→ Records for processing
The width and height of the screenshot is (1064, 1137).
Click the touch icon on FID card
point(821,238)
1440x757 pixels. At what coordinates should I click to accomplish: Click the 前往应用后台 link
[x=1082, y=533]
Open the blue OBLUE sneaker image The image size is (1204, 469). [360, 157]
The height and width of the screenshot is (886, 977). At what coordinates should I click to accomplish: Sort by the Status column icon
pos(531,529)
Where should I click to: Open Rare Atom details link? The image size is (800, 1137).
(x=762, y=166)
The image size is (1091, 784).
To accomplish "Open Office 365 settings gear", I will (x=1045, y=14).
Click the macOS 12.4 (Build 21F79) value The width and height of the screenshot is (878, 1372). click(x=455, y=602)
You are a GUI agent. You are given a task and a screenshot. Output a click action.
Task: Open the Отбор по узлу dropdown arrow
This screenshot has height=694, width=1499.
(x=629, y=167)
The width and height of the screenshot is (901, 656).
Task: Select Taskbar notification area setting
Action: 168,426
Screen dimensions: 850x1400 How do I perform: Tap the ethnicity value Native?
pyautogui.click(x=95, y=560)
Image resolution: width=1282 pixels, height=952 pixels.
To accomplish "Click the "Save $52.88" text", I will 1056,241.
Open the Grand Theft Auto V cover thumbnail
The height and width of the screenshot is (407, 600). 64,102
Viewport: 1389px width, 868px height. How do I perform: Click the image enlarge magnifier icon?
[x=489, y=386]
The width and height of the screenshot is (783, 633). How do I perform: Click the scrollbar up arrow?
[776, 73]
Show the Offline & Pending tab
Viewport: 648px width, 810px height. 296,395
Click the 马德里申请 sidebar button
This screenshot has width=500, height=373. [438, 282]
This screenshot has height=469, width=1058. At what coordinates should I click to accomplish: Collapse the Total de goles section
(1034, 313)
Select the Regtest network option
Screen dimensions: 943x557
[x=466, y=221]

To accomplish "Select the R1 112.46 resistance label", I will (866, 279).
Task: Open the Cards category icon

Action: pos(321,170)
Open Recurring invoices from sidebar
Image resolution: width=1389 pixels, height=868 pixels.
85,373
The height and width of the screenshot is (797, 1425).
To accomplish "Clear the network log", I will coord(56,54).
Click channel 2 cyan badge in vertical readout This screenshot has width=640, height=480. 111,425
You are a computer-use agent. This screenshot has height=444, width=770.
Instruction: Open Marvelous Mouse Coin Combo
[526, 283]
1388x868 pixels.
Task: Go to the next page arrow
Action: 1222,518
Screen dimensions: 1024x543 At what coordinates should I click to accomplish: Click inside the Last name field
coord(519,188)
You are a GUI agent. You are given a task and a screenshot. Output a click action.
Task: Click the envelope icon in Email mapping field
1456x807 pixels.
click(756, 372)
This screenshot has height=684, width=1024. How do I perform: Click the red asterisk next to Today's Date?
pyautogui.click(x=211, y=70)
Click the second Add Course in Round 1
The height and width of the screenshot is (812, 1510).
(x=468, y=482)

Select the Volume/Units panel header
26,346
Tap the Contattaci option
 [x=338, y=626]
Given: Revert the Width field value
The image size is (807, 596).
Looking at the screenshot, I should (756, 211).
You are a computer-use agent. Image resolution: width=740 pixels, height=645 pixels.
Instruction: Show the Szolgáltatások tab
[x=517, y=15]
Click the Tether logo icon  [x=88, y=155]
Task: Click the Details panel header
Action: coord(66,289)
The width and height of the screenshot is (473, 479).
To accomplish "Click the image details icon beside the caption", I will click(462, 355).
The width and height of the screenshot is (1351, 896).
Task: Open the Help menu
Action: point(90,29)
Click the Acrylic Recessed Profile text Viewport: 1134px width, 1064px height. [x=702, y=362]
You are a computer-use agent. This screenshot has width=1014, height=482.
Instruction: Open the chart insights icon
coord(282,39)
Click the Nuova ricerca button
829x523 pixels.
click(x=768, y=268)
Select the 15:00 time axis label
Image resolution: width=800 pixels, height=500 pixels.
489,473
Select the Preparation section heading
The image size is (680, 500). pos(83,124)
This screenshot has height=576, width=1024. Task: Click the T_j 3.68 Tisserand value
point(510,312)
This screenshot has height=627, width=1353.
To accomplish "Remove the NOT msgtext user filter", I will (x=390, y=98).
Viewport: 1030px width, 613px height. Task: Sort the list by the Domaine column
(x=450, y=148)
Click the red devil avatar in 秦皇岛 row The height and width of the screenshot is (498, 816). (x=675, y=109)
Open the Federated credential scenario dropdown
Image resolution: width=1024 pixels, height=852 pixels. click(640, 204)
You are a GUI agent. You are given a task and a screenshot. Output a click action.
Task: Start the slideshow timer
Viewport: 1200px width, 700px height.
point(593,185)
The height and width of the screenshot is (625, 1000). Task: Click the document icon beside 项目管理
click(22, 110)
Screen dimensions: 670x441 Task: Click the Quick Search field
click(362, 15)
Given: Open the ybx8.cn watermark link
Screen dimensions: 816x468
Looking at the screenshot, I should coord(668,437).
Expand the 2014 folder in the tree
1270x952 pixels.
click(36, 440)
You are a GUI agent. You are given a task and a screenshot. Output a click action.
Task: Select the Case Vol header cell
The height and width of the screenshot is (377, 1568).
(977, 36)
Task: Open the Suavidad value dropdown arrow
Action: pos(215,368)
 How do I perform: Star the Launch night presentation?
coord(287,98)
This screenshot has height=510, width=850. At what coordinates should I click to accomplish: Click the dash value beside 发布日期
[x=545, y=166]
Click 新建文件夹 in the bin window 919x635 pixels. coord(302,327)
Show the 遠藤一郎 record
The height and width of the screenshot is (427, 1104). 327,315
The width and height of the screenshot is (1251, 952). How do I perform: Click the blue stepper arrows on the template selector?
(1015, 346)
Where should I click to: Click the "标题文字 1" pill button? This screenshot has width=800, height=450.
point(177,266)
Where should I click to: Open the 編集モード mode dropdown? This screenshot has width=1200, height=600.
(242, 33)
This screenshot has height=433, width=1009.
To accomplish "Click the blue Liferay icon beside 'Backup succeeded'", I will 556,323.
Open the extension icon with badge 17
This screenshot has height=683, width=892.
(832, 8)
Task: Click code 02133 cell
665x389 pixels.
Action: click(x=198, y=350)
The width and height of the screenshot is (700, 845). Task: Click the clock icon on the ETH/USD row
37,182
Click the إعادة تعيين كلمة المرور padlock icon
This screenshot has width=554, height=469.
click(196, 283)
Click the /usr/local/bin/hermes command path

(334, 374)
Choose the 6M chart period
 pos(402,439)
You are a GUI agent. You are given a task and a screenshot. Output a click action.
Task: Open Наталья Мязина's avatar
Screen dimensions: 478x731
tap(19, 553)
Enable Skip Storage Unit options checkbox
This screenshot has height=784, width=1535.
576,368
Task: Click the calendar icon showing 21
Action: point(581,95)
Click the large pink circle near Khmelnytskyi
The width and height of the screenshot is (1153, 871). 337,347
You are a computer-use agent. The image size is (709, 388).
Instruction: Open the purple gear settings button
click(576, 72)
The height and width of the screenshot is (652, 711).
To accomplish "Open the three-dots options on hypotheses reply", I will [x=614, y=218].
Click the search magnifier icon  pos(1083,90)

→ What is needed
If a line falls between the first line of the records and the line containing "The image size is (1091, 784).", inclusive, repeat it exactly; leave out all others.

→ Written answer
The width and height of the screenshot is (1064, 1137).
Click the touch icon on FID card
point(821,238)
1440x757 pixels. At what coordinates should I click to accomplish: Click the 前往应用后台 link
[x=1082, y=533]
Open the blue OBLUE sneaker image The image size is (1204, 469). [360, 157]
The height and width of the screenshot is (886, 977). At what coordinates should I click to accomplish: Sort by the Status column icon
pos(531,529)
Where should I click to: Open Rare Atom details link? The image size is (800, 1137).
(x=762, y=166)
The image size is (1091, 784).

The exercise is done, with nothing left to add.